- Genre: Game show; Children;
- Created by: John Donaldson
- Written by: Matthew Boughen; Lisa Malouf; Rebecca Martin; Ben Elwood;
- Presented by: Nick Vindin
- Country of origin: Australia
- Original language: English
- No. of series: 5
- No. of episodes: 325

Production
- Executive producers: Monica O'Brien; Matthew Boughen;
- Production locations: Sydney, New South Wales
- Editor: Ed Coyle
- Running time: 24 minutes
- Production company: Ambience Entertainment

Original release
- Network: 9Go!
- Release: 17 February 2014 – 2018

= Move It (game show) =

Move It is an Australian children's game show series that aired on 9Go! on weekdays at 8:00 am. Episodes were repeated on Saturdays at 12:00 pm.

The series began airing on 17 February 2014, presented by Nick Vindin and filmed in a studio in Sydney. In four rounds, two teams of two children compete to match words to categories given by the host. The team with the highest score play for prizes in the final game.

Move It was filmed at Fox Studios Australia.

==Format==
The set consisted of two banks of five monitors, one bank for each team, and podiums for each team.

The first round is called "Move It and Match It", and sees one player from each team at a time matching words on the monitors as the answers to clues given by the host, all related to a given category. Players are given 45 seconds to move up and down the screens pressing the button under each one to select an answer and to choose its position. Teams earn 5 points per correct answer, plus if all answers are correct, bonus points are awarded at a rate of 1 point per second left on the clock at the end.

The second round is a buzzer round where the teams are given questions related to a certain category. In addition to earning 5 points, each correct answer reveals an image of that answer on the monitors. Once all the questions have been asked, the two players who didn't play the first round move up to the monitors to lock in the images according to clues given on a central monitor. Each correct match earns a further 5 points.

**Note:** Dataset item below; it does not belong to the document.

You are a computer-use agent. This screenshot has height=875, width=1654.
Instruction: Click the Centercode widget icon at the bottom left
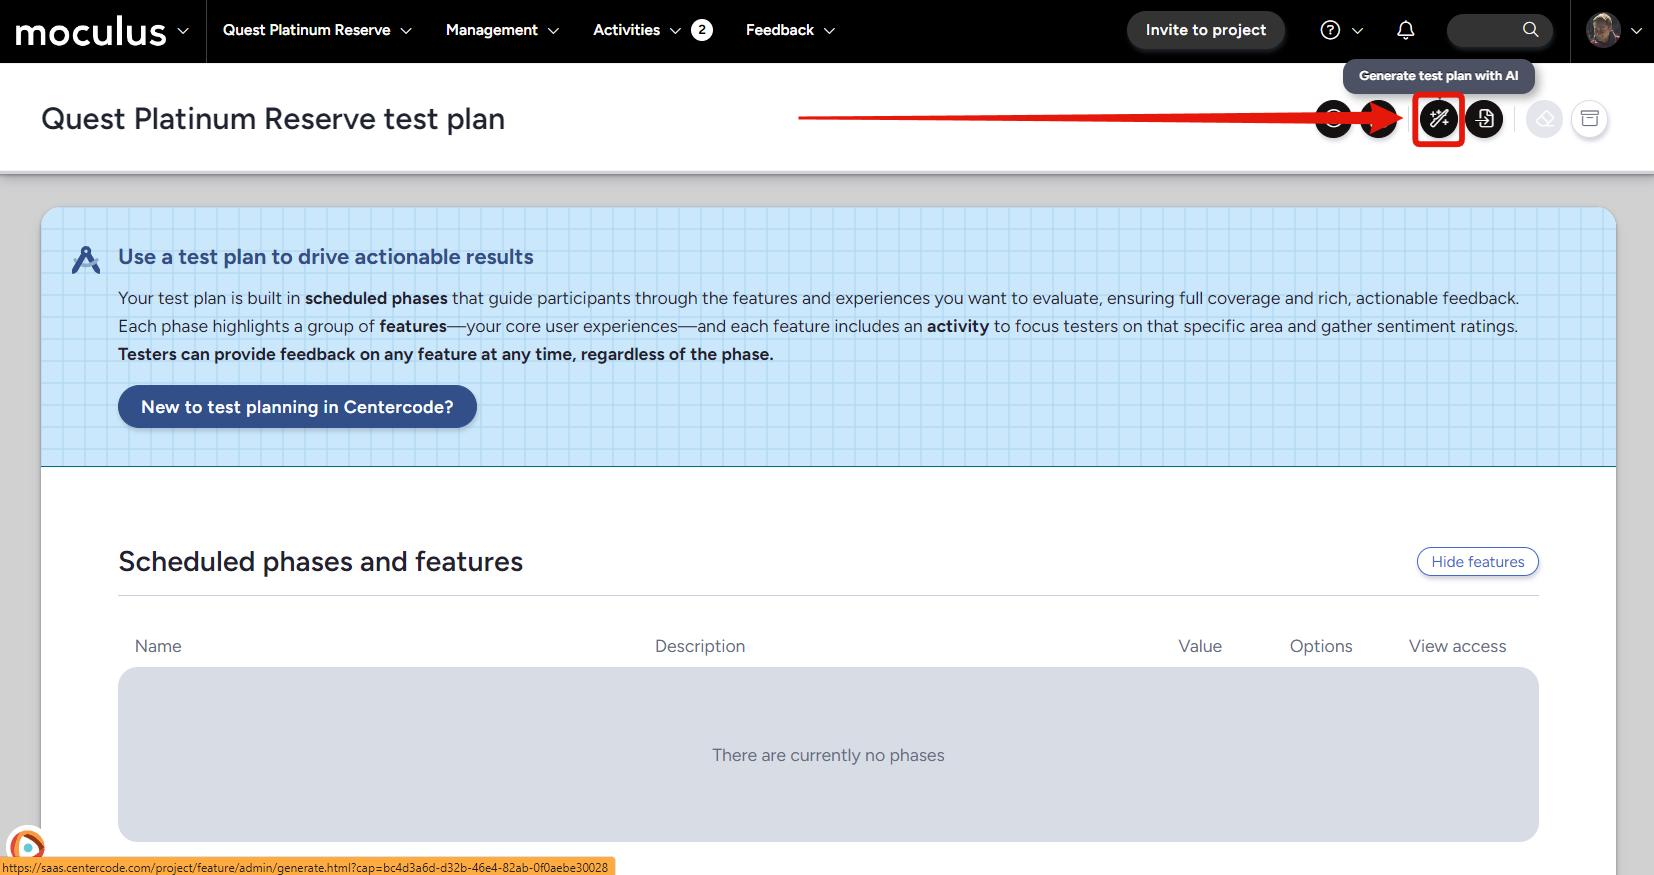(x=26, y=846)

The third round is also a buzzer round, but this time questions and clues are worth 10 points. At the monitors, teams are given the clues one a time by the host and can't start moving until the end of the clue.

In the bonus round, the team with the most points must lock in groups of objects in a specified order, for example shortest to tallest or lightest to heaviest. If all objects are placed in the right order, then they win the prize.